** Begin Document passage **

Saving hive output through oozie using ">"

2k views Asked by At

Is something like this possible in oozie?

hive -f hiveScript.hql > output.txt

I have the following oozie hive action for the above code as follows:

    <hive xmlns="uri:oozie:hive-action:0.1">
                <job-tracker>${jobTracker}</job-tracker>
                <name-node>${nameNode}</name-node>
                <configuration>
                    <property>
                        <name>mapred.job.queue.name</name>
                        <value>${queueName}</value>
                    </property>
                </configuration>        
               <script>hiveScript.hql</script>  
            </hive>
            <ok to="end" />
            <error to="kill" /> 
    </hive>

How can I tell the script where the output should go?

1

There are 1 answers

0
brandon.bell On

That is not possible with Oozie in the way that you want. This is because Oozie starts (most) of it's workflow actions on nodes within the cluster.

** End Document passage **
** Begin Given material **

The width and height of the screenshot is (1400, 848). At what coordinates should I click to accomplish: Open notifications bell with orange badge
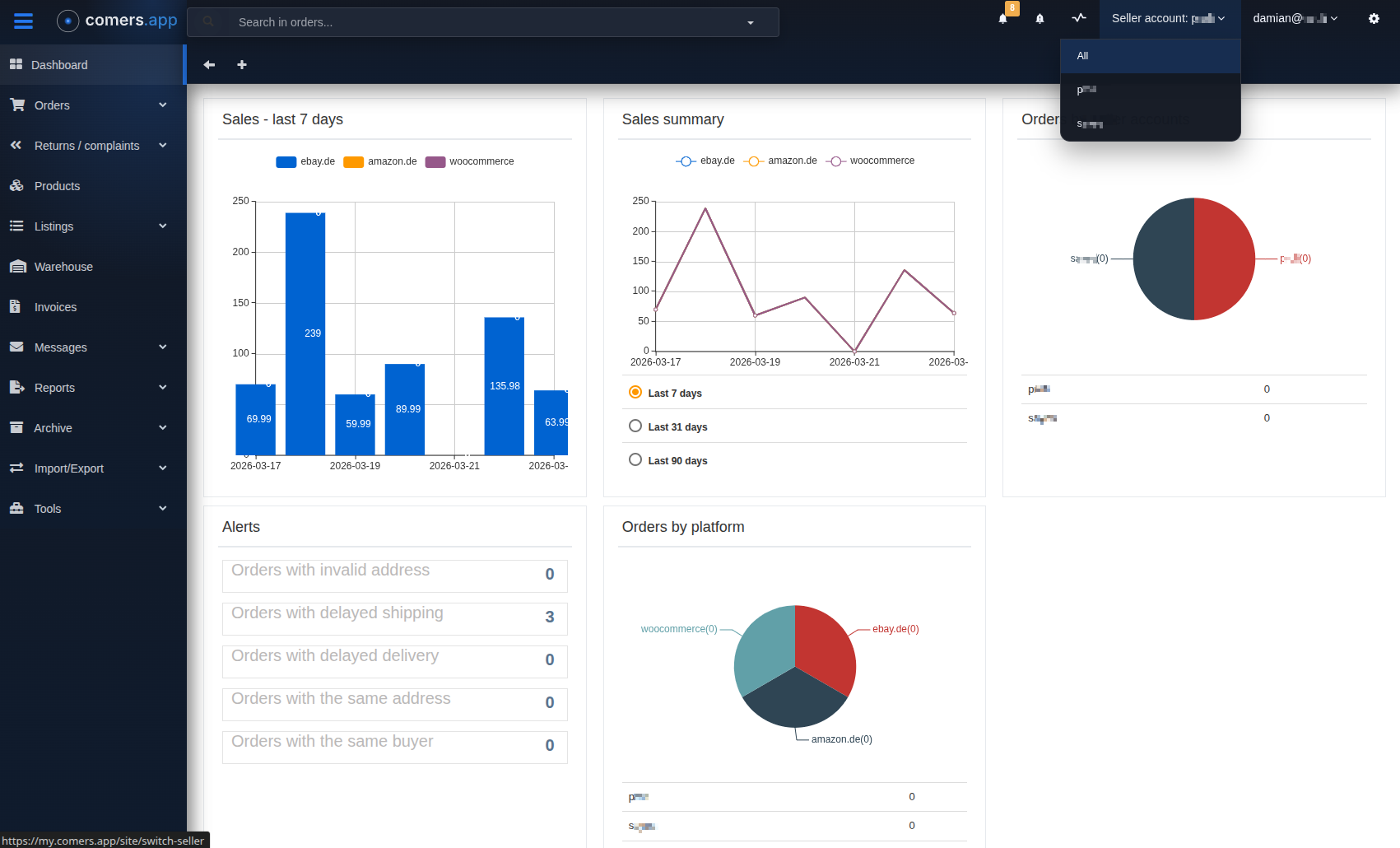coord(1004,18)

** End Given material **

◆ Required actions:
[1] According to the answer in the forum thread on saving Hive output through Oozie, why can't the output be redirected with ">" the way the asker wants?
[2] Write the next part of the forum thread on saving Hive output through Oozie, starting after its last sentence.

◆ Responses in order:
[1] Oozie starts most of its workflow actions on nodes within the cluster.

[2]
With this you could run the Oozie Shell action to run hive -f hiveScript.hql > output.txt... however this has different implications of requiring Hive to be installed everywhere, your hiveScript.hql to be everywhere, etc. Another way this doesn't quite work is your output file would be on whichever node was assigned to run this shell action. https://oozie.apache.org/docs/3.3.0/DG_ShellActionExtension.html

I think you best bet would be to include INSERT OVERWRITE DIRECTORY '/tmp/hdfs_out' SELECT * FROM ... in your hiveScript.hql file and pulling the results down from HDFS afterwards.

Edit: Another option I just thought of would be to use the SSH Action. https://oozie.apache.org/docs/3.2.0-incubating/DG_SshActionExtension.html You could potentially have the SSH Action shell to your target machine and run hive -f hiveScript.hql > output.txt.